Andy Roebuck, chairman of the Avon and Somerset Police Federation, said: “Disgusting scenes in Bristol with a lot of animals hurting police officers, members of the public and damaging property.
“Avon and Somerset Police Federation are visiting stations to assist officers. We have officers with suspected broken arms and ribs. This is so wrong.”
John Apter, National Chairman of the Federation of Police of England and Wales, said: “Terrible scenes in Bristol.
“Number of officers seriously injured, damaged police vehicles and attacked police station. This is not a protest, it is just senseless violence.
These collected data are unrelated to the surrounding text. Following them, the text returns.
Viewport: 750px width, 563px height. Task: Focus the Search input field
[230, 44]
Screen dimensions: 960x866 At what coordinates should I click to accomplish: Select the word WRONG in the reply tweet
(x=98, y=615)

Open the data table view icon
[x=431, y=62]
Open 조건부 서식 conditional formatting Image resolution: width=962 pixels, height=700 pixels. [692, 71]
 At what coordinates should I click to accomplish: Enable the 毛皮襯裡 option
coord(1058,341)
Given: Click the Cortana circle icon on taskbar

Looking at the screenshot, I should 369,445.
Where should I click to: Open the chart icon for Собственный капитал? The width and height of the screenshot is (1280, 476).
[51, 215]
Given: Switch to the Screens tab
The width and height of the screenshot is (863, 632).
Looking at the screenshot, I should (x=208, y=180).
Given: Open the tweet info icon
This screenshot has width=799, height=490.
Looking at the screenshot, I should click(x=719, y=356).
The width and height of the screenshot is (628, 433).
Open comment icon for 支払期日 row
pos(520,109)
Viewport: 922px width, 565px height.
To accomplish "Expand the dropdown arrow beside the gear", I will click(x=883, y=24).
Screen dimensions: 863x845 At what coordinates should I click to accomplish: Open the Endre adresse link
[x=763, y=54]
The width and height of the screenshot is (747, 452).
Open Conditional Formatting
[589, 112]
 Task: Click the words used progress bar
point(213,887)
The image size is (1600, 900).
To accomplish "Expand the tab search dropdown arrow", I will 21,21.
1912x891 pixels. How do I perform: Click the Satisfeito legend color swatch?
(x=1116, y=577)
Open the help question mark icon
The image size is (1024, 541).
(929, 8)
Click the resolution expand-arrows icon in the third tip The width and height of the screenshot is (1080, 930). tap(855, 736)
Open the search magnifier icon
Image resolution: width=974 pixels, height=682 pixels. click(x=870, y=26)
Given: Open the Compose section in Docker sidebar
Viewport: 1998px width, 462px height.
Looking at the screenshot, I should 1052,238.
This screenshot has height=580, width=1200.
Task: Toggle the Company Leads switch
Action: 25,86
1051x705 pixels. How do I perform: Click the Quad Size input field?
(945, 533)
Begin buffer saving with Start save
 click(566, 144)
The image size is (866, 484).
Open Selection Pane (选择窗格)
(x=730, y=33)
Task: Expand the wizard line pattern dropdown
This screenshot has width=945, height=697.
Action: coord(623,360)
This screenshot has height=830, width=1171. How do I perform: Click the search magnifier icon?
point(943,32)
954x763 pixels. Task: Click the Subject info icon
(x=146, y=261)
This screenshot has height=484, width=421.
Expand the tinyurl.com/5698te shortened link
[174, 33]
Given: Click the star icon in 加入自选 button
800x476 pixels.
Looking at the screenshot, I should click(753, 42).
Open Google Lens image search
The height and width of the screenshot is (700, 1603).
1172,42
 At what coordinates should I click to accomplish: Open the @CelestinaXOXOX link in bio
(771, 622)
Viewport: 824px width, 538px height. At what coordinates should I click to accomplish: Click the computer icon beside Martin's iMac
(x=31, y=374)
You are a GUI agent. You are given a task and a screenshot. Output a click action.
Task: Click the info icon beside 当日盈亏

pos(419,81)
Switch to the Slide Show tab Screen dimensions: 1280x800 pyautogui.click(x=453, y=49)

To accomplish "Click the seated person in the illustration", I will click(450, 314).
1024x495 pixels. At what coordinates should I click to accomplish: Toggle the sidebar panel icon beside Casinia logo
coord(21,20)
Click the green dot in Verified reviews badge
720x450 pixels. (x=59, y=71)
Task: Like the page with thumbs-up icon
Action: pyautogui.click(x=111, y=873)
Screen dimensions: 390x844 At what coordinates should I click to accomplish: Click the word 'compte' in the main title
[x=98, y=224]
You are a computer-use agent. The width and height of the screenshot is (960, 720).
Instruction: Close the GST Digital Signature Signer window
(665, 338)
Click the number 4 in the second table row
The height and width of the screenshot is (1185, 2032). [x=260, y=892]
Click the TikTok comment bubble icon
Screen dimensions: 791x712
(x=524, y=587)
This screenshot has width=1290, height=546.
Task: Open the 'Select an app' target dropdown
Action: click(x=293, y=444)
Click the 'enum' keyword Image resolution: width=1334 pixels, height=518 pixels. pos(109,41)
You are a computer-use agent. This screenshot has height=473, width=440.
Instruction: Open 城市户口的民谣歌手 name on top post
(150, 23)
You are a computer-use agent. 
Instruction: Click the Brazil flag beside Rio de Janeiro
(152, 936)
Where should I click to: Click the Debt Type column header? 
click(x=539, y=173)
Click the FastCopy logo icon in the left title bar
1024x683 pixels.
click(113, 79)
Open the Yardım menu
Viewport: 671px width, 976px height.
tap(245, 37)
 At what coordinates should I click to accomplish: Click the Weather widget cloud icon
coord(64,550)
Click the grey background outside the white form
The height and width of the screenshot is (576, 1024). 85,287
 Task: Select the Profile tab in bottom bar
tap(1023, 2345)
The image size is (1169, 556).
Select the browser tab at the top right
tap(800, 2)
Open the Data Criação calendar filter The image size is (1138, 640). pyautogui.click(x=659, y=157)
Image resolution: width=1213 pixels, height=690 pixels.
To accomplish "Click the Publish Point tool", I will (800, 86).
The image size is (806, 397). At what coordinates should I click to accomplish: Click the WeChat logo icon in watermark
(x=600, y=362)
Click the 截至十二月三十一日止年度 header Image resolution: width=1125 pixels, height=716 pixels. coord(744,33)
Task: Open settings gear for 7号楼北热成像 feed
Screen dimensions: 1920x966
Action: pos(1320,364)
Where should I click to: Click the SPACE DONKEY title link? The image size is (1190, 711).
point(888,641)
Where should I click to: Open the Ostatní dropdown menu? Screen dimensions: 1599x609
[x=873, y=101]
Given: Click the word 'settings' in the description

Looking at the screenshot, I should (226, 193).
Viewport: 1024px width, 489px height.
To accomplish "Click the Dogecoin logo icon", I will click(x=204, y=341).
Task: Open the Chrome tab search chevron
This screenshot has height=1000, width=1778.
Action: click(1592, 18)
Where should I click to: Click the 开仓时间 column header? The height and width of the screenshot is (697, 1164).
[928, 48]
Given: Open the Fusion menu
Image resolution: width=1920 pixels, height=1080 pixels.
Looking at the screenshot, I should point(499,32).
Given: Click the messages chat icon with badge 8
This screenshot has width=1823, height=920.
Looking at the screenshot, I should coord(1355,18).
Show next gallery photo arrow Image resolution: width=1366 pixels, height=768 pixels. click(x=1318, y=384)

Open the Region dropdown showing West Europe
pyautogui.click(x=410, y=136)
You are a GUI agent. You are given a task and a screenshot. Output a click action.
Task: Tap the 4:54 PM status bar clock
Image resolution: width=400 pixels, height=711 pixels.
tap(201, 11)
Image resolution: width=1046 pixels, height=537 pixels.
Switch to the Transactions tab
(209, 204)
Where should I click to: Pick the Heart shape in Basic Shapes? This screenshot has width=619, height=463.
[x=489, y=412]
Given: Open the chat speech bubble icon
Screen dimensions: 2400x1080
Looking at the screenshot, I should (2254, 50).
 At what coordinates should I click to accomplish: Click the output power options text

The thoughts are with my colleagues.”
Darren Jones, Labor MP for Bristol North West, said: “The scenes in Bristol tonight are totally unacceptable.
“You are not advocating the right to peaceful protest by setting fire to police cars or graffiti on buildings.
“The Avon and Somerset Police were on duty today to facilitate peaceful protest against criminal behavior.”
A spokesman for Avon and Somerset Police Department said: “Officers continue to deal with fewer protesters on Bridewell Street.
“They were pelted with projectiles, including fireworks, and verbally abused.”
The Police, Crime, Conviction and Courts Act would give the police in England and Wales more power to impose conditions on non-violent protests, including those deemed too loud or disruptive.
Those convicted under the proposed law could face a fine or prison.
Mass gatherings are currently banned under coronavirus law, and anyone who breaks the rules can be fined.
Many who took part in the protests on College Green wore face masks and placards saying, “Say no to the UK Police State” and “Freedom to protest is fundamental to democracy” and “Kill the Bill”.
Avon and Somerset police had urged people not to participate in the demonstration and warned that enforcement action could be taken.